Dari situ, ia mulai tertarik membaca sejumlah referensi tentang sistem pengelolaan bank sampah di internet. Ia juga mencoba bertanya kepada sejumlah bank sampah di beberapa kota besar, seperti Malang, Yogyakarta, Banjarmasin, dan Balikpapan.

Setelah mendapat pengetahuan tentang bank sampah, Pajri bersama kakak dan istrinya, Badariah, merintis bank sampah di Sampit. Awalnya, ia mencoba mengajak delapan murid SD untuk mengumpulkan sampah.

Usahanya ternyata tidak mulus. Ia justru mendapat ejekan, cibiran, dan label sebagai pemulung. Orangtua anak-anak SD yang Pajri libatkan untuk mengumpulkan sampah pun marah.

Karena idenya belum diterima, sampah yang dikumpulkan pun tidak banyak, hanya 14 kilogram. Jika diuangkan hanya Rp 18.000.

Pajri pun kemudian membuat strategi lain. Ia dekati kerabat dan keluarganya untuk meminta mereka tidak membuang sampah sembarangan. Ia juga mengajak mereka untuk memilah dan menabung sampah.

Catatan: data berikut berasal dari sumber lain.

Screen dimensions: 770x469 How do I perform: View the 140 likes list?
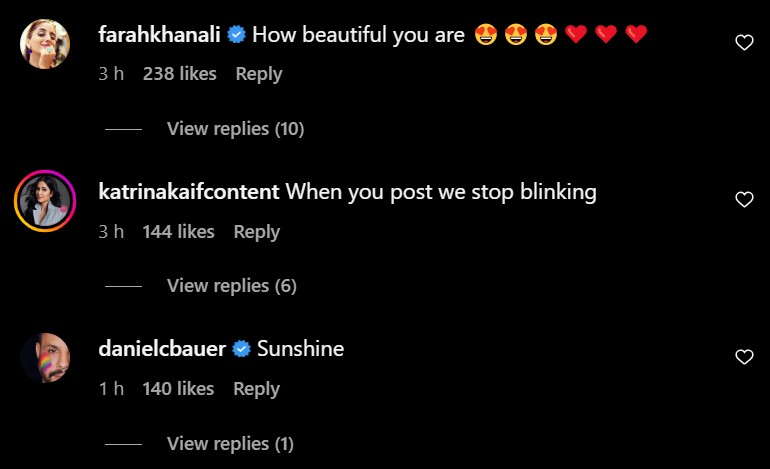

Dari keluarga dan kerabat, gerakan menabung sampah ditularkan kepada para tetangga. Mereka tertarik karena Pajri memberikan layanan menarik, yakni membayar sampah yang mereka setor dengan pulsa telepon genggam. "Orang-orang mulai sadar bahwa sampah bisa dimanfaatkan. Selain bisa untuk membeli pulsa, mereka juga bisa membayar listrik dan air dengan sampah," tuturnya.

Perlahan tapi pasti, jumlah nasabah bank sampah bertambah, apalagi Pajri mau menjemput sampah ke rumah-rumah nasabah. Hingga Oktober 2016, pria yang juga bekerja sebagai teknisi telepon seluler itu berhasil mengajak 858 orang untuk menjadi nasabah di BSSL. "Para nasabah berasal dari sekitar 100 RT di tiga kecamatan, yaitu Baamang, Kota Besi, dan Ketapang," paparnya.

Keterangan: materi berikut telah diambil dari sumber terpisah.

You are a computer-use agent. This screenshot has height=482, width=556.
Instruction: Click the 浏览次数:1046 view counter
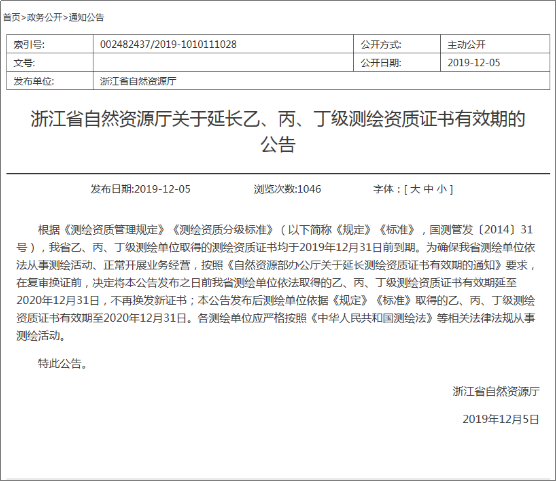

Untuk menjadi nasabah, warga hanya perlu mengisi formulir pendaftaran dan menabung sampah, baik plastik, kertas, kardus, koran, logam, kaleng, maupun barang bekas seperti baju bekas minimal seberat 2 kilogram. Kemudian, nasabah akan mendapatkan buku tabungan untuk mencatat setiap transaksinya.

Dari para nasabah itu, kini Pajri bisa mengumpulkan 6-7 ton sampah dengan omzet per bulan mencapai Rp 16 juta dan laba Rp 2 juta.

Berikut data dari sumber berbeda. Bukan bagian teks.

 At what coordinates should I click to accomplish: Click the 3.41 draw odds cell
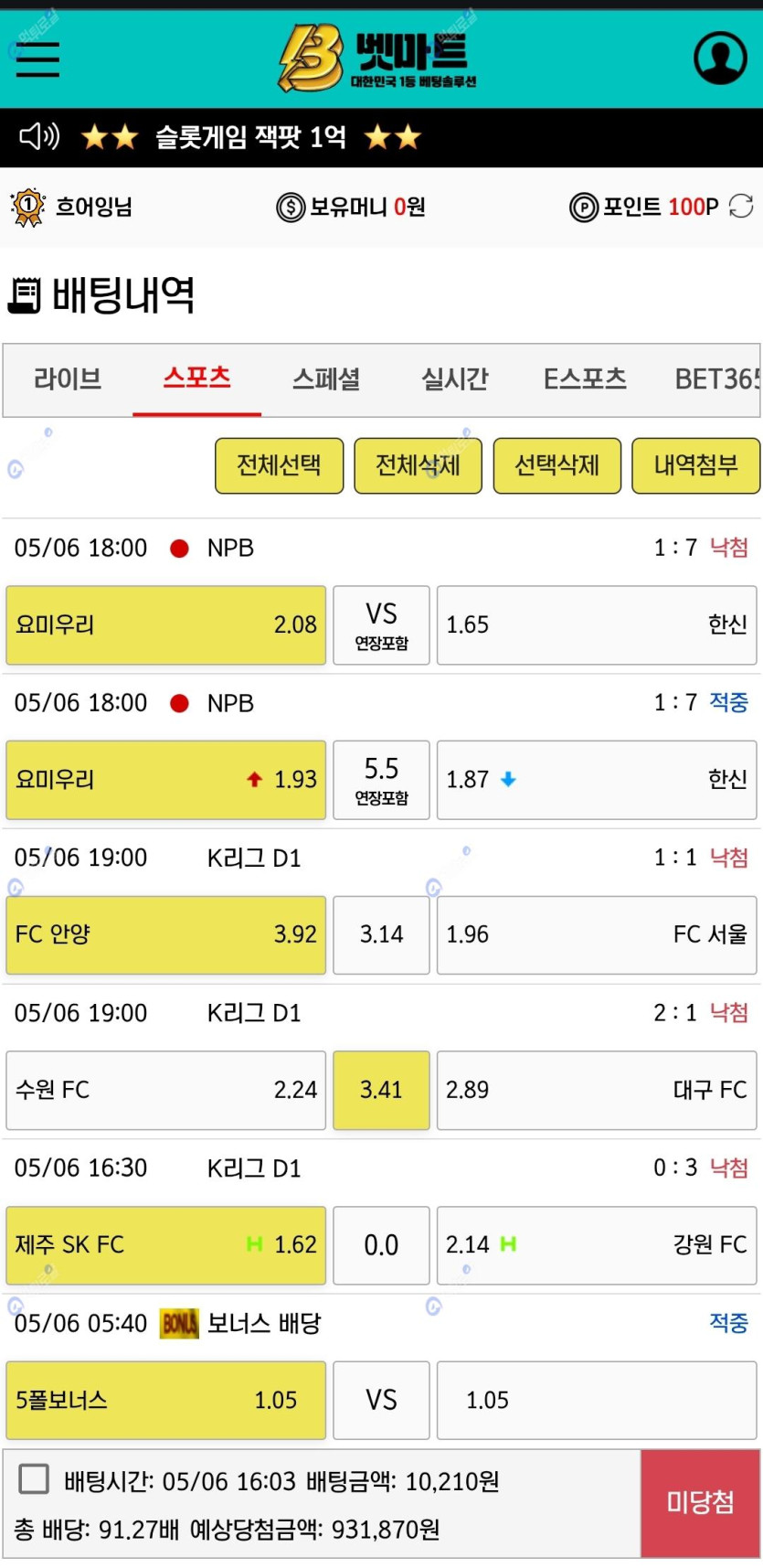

Gerakan bank sampah yang diinisiasi Pajri ini telah dilirik oleh Bank Kalteng. Bank itu memberikan bantuan sebuah kendaraan bermotor roda tiga untuk menjemput sampah ke permukiman padat pada 2015.

Oktober 2016, Pajri terpilih menjadi Terbaik Pertama Pemuda Pelopor Tingkat Nasional Bidang Kepeloporan Pengelolaan Sumber Daya Alam dan Lingkungan oleh Kementerian Pemuda dan Olahraga.

Penyulingan

Tidak berhenti sampai di situ, Pajri mengamati bahwa sampah plastik keresek sangat melimpah, tetapi harganya sangat murah, yaitu Rp 800 per kilogram. Harga itu jauh lebih rendah dibandingkan dengan harga plastik bak campur (PBC) yang mencapai Rp 1.600 per kilogram.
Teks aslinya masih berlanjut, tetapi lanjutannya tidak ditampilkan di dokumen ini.